Thursday, March 21, 2013

Pink Floyd - The Final Cut

Today (March 21st) marks the thirtieth anniversary of the UK release of The Final Cut, the twelfth studio album from English progressive-rockers Pink Floyd. The US release of the album would come within two weeks on April 2nd of 1983. The record charted very well - number 6 on the US Billboard Hot 200, number 3 in Australia and New Zealand, and number 1 in France, Norway, Sweden, Switzerland and the UK.

This is very much a concept album with heavy political overtones in response to the British involvement in the Falklands War. All ten tracks were composed by Roger Waters who sung lead on all of them but one and dedicated the record to his father who died during World War II. He also designed the album's front cover. As such, many consider it a Waters solo project rather than a full-fledged Pink Floyd album. Not surprising, it also was the final album for the group on which he performed.

Side one begins with the very somber "The Post War Dream", the legacy that those who fought and died in World War II left to future generations. Waters felt those dreams were betrayed by jobs moving out of the country to Japan.

"Your Possible Pasts" was a track originally rejected from The Wall, the band's 1979 acclaimed album and film. The subtle use of audio effects, from echoing to the voices of children at play, adds a whole other dimension to this composition.

"One of the Few", also rejected from The Wall, tells of a war hero who has returned home to civilian life and has a difficult time adjusting.

"The Hero's Return" continues the same theme with the war survivor being tormented by the loss of one of his fellow airmen. It has a very majestic feel to it musically.

"The Gunners Dream" picks things up musically as it expresses those hopes of a post-war world free of tyranny and terrorism. I like the piano here by Michael Kamen and the emotional saxophone solo by Raphael Ravenscroft.

"Paranoid Eyes" is a detailed description of the depressed soldier falling into the grips of alcoholism.

Side two opens with the exclamation "Get Your Filthy Hands Off My Desert", a short commentary on war and invasions. Interesting how it is set to a bit of a classic minuet waltz.

"The Fletcher Memorial Home", named for Water's father Eric Fletcher Waters, is a twisted tale of gathering famed leaders together and killing them publicly as the world watches on.

"Southampton Dock" again focuses on the returning soldier.
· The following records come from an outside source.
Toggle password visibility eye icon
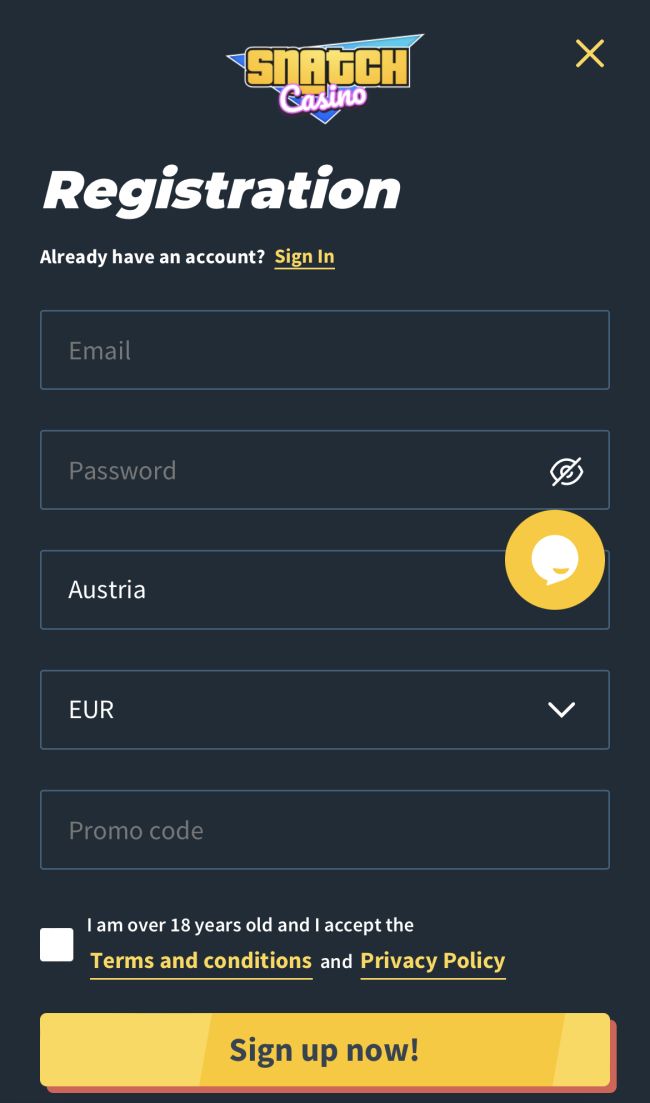The height and width of the screenshot is (1103, 650). pyautogui.click(x=566, y=471)
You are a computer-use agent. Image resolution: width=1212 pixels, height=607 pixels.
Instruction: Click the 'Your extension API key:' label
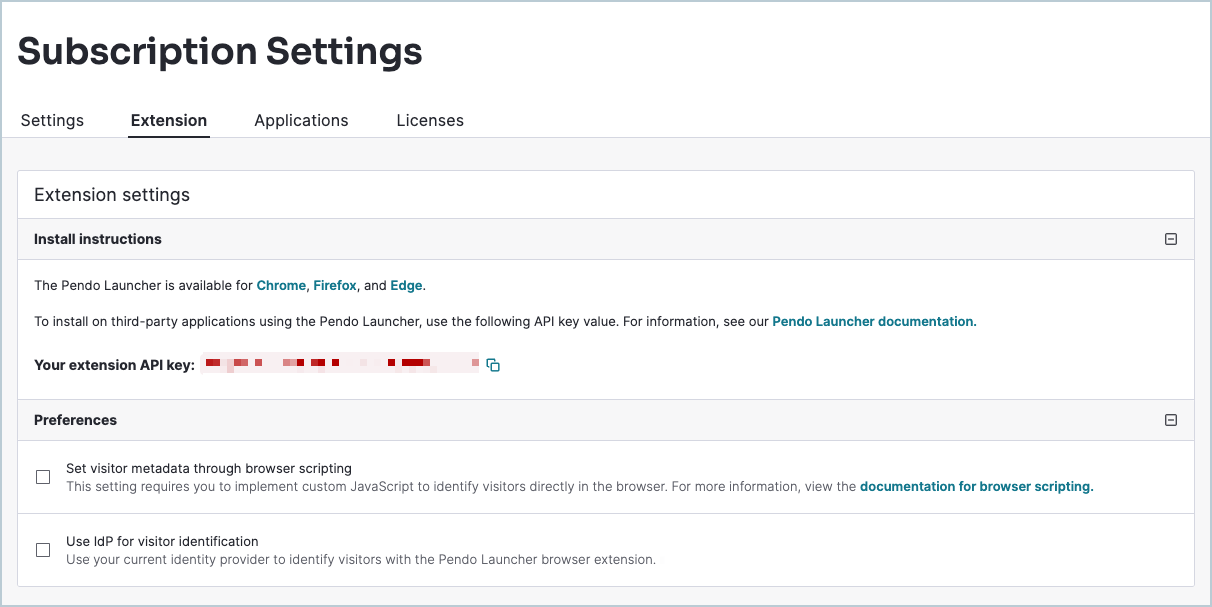[114, 365]
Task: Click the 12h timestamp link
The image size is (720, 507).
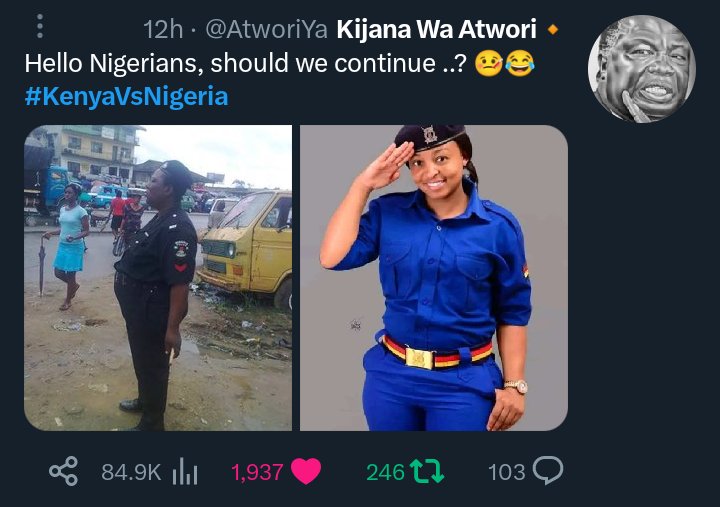Action: point(163,29)
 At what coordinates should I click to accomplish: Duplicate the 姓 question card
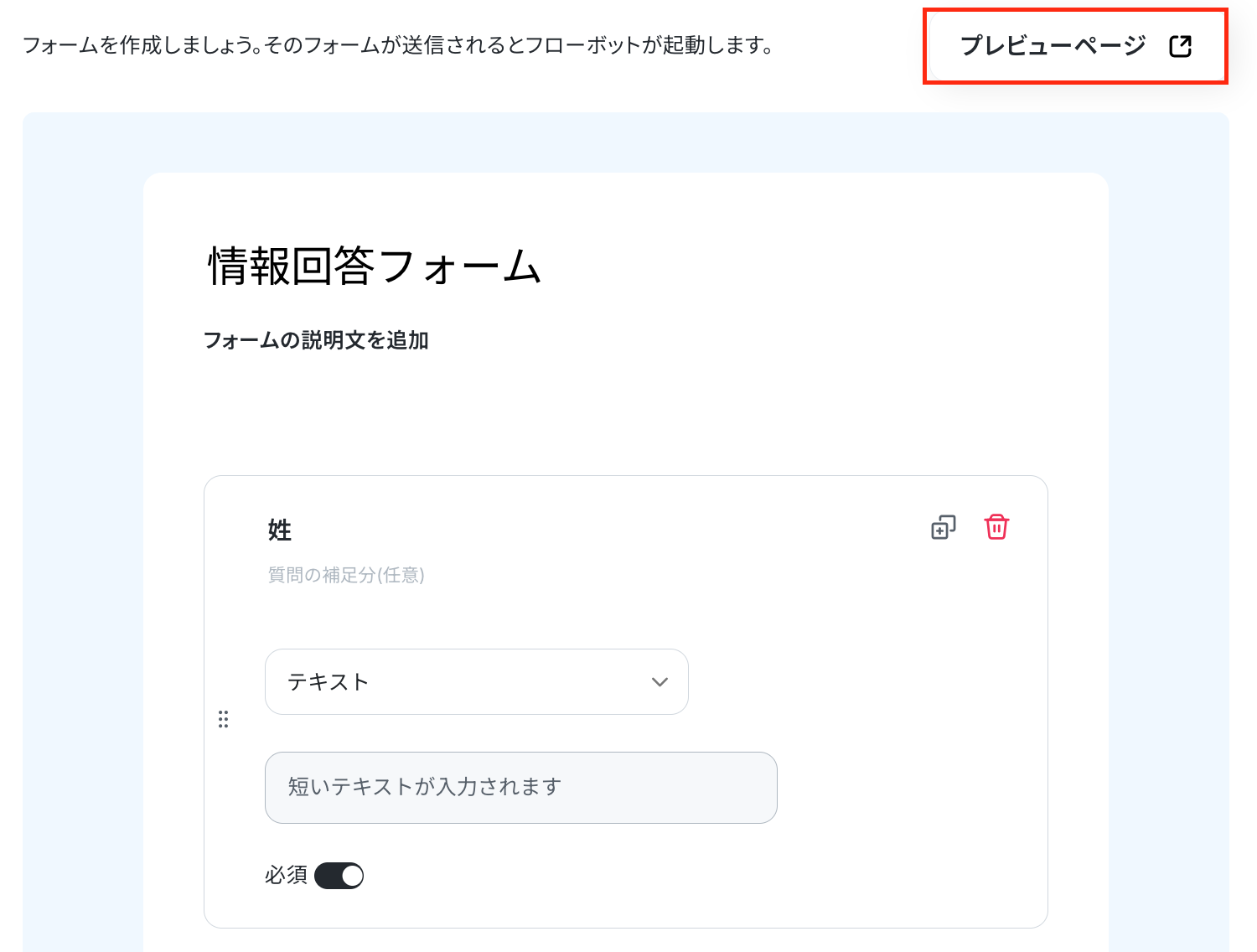coord(944,527)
The simple acoustic guitar gives it an accessible, everyman scope.

The title track "The Final Cut" has a very intimate focus as it discusses feelings of isolation, lack of sexual desire, and thoughts of suicide.

On "Not Now John", Waters shared vocal duties with David Gilmour. The lyrics speak to public ignorance of political and economic issues at hand. An edited version of the song was released as a single which peaked at number 30 on the UK charts. I really like Nick Mason’s march-like percussion and Gilmour’s searing guitar solo on this one.

"Two Suns In the Sunset" ends things as they started - on a solemn note. This one tells of a nuclear holocaust brought on by war that wipes out all of humanity.

I am pretty certain I had not heard much of The Final Cut back in the 80’s when I was occasionally listening to album-oriented rock channels. I had not gotten into Pink Floyd as much as my older brother or other people from school did. And, when I was reading over information on this album when researching this blog post, I honestly did not think I would enjoy listening to it very much.

I am happy to say I was wrong.

The themes around this concept album are very tight and executed with musical precision. The imagery of the lyrics is vivid and engaging. I can certainly see why this one elicits such strong emotion of listeners on both sides of the fence (folks either love it or hate it).

1 comment:

Unknown said...

This album is even more tumultuous in its inception that The Wall, which is almost impossible to believe.

You hit the nail on the head when you mention it as a type of Waters solo project. The album is technically credited as "by Roger Waters as Performed by Pink Floyd". The group had shattered and were fulfilling their contractual obligations. Most of Gilmour's work happened in studio specifically when Waters wasn't there. Mason and Waters were totally on the outs as well.

Most of the album was built of pieces that didn't make it into The Wall (which was originally planned to be a 3 platter set but the record company balked at the idea). In the re-issue that was released a couple years back, the song "When the Tigers Broke Free" was included as well. That song appears in the film version of The Wall, but not on the album. Its inclusion was, in my opinion, the correction of a stress induced oversight.

Waters got stuck in this vein for many years. In 1992 (or possibly '93) he released the album "Amused to Death" that was thematically identical. It was not well received critically. Classic Rock Magazine did a very interesting long form interview with Waters a couple years ago and addressed how he has been trying to work through his breakdown. He and Gilmour have even started talking again and did come to some agreements on Pink Floyd reissues and best-of compilations.